* SOURCE RECORDS
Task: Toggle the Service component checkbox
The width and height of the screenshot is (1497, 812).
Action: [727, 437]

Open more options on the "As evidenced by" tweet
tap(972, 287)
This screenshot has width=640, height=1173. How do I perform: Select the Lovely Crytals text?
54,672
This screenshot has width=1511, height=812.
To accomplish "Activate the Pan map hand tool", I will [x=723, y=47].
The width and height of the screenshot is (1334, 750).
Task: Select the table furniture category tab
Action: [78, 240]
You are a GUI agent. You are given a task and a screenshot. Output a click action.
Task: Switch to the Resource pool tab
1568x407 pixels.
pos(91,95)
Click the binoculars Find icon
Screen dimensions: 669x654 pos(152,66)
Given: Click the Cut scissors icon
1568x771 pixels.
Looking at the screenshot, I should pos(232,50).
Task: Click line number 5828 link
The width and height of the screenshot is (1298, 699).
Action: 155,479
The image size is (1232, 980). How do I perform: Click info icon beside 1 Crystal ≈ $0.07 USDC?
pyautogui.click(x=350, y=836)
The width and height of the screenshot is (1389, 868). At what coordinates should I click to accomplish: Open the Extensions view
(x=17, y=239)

* WHAT TO PRODUCE
Return every line above verbatim.

* SOLUTION TO THIS EXERCISE
Task: Toggle the Service component checkbox
The width and height of the screenshot is (1497, 812).
Action: [727, 437]

Open more options on the "As evidenced by" tweet
tap(972, 287)
This screenshot has width=640, height=1173. How do I perform: Select the Lovely Crytals text?
54,672
This screenshot has width=1511, height=812.
To accomplish "Activate the Pan map hand tool", I will [x=723, y=47].
The width and height of the screenshot is (1334, 750).
Task: Select the table furniture category tab
Action: [78, 240]
You are a GUI agent. You are given a task and a screenshot. Output a click action.
Task: Switch to the Resource pool tab
1568x407 pixels.
pos(91,95)
Click the binoculars Find icon
Screen dimensions: 669x654 pos(152,66)
Given: Click the Cut scissors icon
1568x771 pixels.
Looking at the screenshot, I should pos(232,50).
Task: Click line number 5828 link
The width and height of the screenshot is (1298, 699).
Action: 155,479
The image size is (1232, 980). How do I perform: Click info icon beside 1 Crystal ≈ $0.07 USDC?
pyautogui.click(x=350, y=836)
The width and height of the screenshot is (1389, 868). At what coordinates should I click to accomplish: Open the Extensions view
(x=17, y=239)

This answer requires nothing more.